What needs to be done - Reproduce exactly the line that contains "You are a GUI" and every line after it through the end of the records below, leaving out all pictures.
====
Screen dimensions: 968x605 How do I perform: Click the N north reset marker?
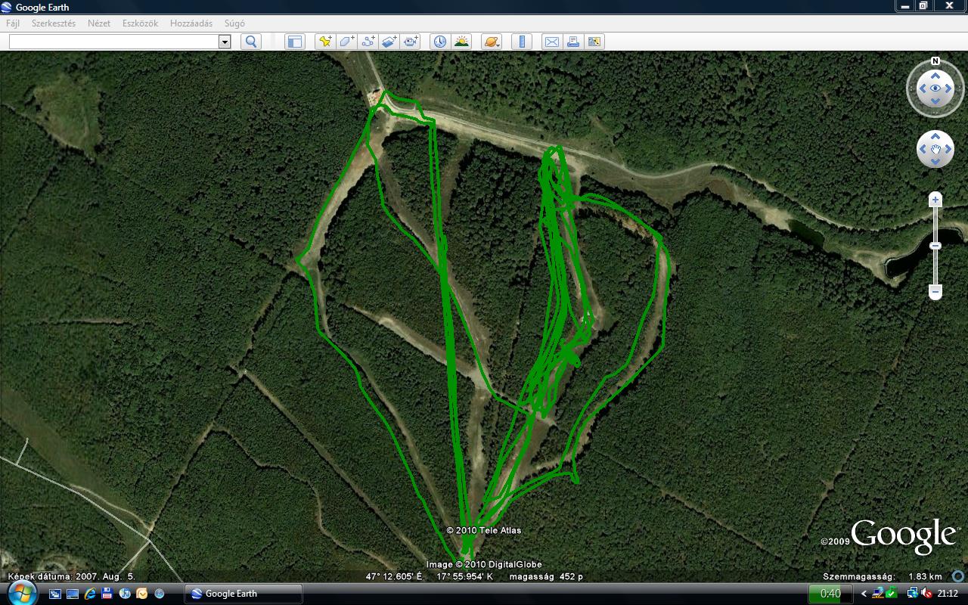click(935, 61)

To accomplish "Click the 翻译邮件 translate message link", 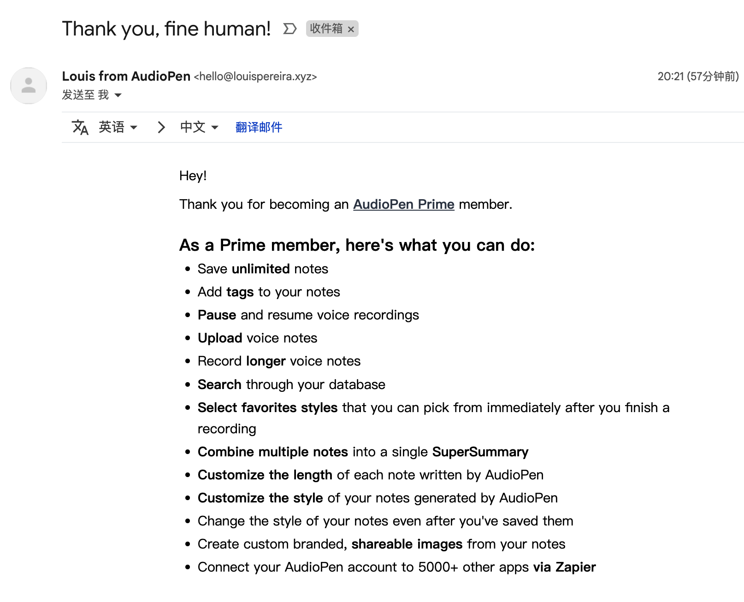I will tap(259, 127).
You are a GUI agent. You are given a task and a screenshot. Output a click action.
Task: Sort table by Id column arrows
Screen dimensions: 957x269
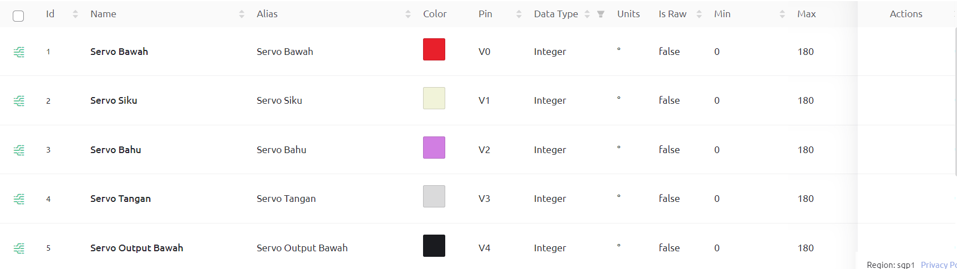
====
Solution to this task -
You are a GUI agent. You are given a task and a screenshot. Output a click action.
Task: Sort table by Id column arrows
Screen dimensions: 957x269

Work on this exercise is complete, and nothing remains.